Extract every line below that contains the string "Cape", matching letter case exactly.

[Data drawn from a collection]

--- BEGIN ---

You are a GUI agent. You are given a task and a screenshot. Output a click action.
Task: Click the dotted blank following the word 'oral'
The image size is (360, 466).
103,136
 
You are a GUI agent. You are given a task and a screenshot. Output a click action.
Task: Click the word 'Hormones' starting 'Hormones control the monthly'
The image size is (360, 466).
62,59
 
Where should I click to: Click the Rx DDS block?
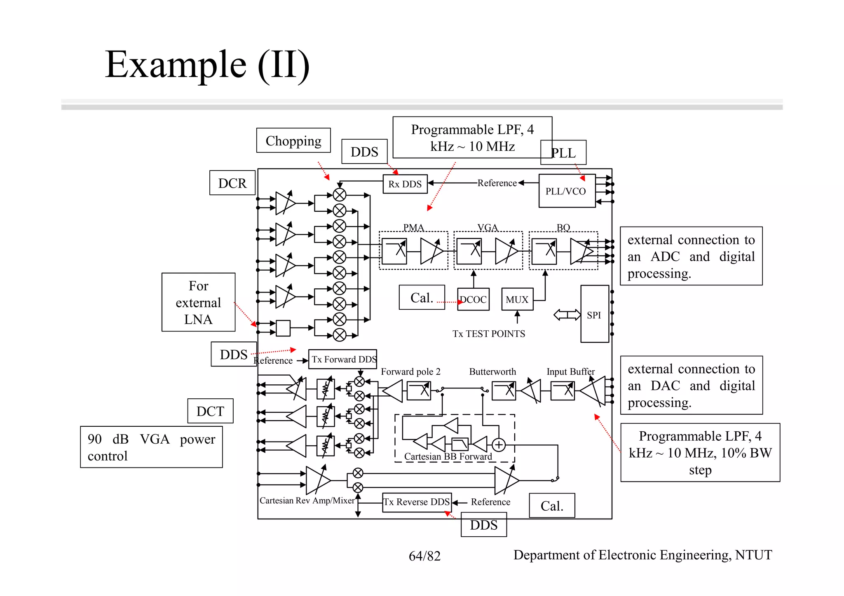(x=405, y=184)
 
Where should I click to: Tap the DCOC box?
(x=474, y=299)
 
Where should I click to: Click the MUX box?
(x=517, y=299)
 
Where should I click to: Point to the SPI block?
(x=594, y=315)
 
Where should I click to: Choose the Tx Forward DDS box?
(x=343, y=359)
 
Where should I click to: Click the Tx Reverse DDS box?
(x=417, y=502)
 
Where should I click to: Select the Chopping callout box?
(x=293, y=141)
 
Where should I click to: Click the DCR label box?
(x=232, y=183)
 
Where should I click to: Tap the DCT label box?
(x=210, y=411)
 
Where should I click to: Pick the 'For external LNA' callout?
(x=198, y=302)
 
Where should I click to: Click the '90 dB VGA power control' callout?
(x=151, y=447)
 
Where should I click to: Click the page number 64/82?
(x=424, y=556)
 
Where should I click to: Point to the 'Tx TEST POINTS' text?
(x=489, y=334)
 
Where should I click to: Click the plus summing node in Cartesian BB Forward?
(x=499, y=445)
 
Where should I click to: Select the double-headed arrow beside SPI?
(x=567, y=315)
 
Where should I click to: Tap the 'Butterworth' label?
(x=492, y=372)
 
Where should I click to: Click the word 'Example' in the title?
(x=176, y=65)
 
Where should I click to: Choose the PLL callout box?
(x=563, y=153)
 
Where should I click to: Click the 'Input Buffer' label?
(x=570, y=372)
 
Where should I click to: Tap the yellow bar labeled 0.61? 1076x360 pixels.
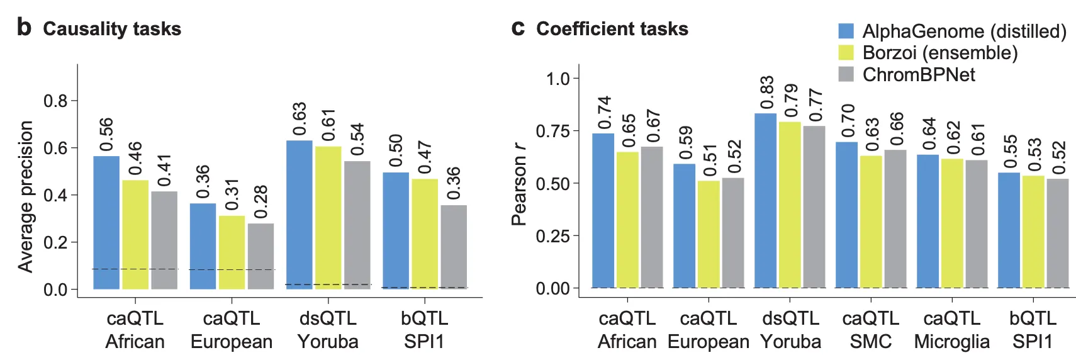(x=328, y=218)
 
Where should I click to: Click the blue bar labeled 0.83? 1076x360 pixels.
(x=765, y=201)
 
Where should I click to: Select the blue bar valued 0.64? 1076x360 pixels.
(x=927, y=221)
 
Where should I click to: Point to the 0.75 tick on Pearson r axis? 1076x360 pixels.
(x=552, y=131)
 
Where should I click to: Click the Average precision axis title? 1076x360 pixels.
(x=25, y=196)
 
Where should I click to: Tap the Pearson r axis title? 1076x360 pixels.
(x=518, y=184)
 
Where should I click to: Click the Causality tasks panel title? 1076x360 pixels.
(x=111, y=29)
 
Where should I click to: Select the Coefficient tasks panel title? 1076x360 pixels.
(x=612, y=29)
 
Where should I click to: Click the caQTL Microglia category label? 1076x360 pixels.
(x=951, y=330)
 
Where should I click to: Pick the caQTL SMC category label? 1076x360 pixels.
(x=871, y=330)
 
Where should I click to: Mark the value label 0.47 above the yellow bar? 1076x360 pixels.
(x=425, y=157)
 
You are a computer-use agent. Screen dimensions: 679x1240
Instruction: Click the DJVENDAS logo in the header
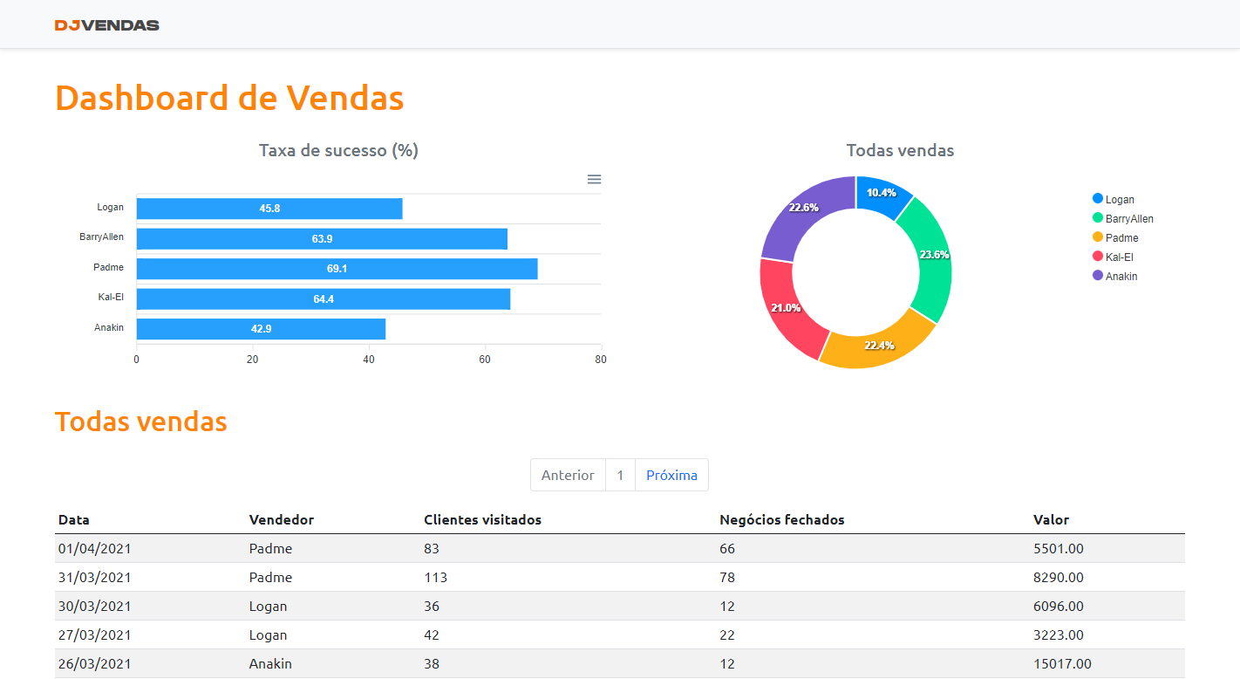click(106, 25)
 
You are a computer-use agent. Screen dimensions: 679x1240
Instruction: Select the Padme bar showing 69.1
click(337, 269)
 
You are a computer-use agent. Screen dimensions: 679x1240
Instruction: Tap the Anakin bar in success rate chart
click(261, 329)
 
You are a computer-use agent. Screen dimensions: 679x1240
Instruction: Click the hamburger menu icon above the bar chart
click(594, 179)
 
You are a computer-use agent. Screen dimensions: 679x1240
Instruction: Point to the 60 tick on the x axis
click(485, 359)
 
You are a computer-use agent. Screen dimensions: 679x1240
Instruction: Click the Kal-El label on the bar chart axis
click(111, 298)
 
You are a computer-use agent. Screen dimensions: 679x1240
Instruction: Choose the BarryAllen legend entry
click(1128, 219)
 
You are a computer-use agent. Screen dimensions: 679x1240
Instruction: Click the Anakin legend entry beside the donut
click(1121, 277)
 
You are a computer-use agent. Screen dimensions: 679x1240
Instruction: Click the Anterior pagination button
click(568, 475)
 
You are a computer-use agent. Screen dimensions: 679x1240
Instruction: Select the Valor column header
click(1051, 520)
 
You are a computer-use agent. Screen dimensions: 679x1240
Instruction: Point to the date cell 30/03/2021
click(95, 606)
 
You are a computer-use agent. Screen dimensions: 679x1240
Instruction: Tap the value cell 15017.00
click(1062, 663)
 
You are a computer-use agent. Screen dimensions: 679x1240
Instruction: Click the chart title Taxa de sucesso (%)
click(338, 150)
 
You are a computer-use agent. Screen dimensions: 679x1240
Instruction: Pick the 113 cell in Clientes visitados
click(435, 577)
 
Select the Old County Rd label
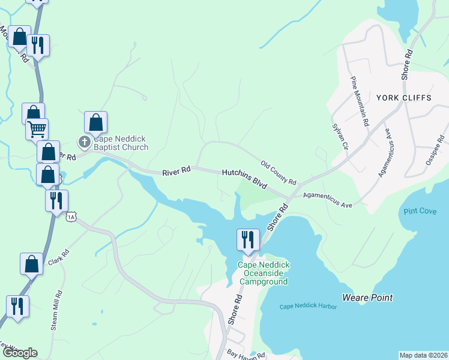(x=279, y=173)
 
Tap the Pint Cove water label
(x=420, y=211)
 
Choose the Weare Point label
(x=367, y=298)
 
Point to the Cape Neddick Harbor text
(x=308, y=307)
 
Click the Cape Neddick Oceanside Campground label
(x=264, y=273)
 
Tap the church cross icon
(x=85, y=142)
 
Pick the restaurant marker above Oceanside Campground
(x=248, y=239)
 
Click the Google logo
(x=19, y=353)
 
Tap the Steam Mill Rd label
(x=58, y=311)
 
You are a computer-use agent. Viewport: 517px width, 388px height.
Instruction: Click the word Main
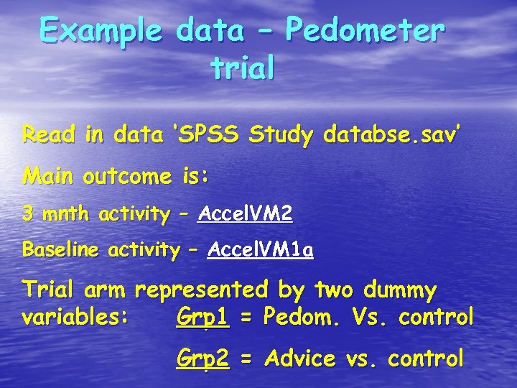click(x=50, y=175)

--- END ---

**Task answer:**
Point to the Cape Neddick Harbor text
Click the Cape Neddick Oceanside Campground label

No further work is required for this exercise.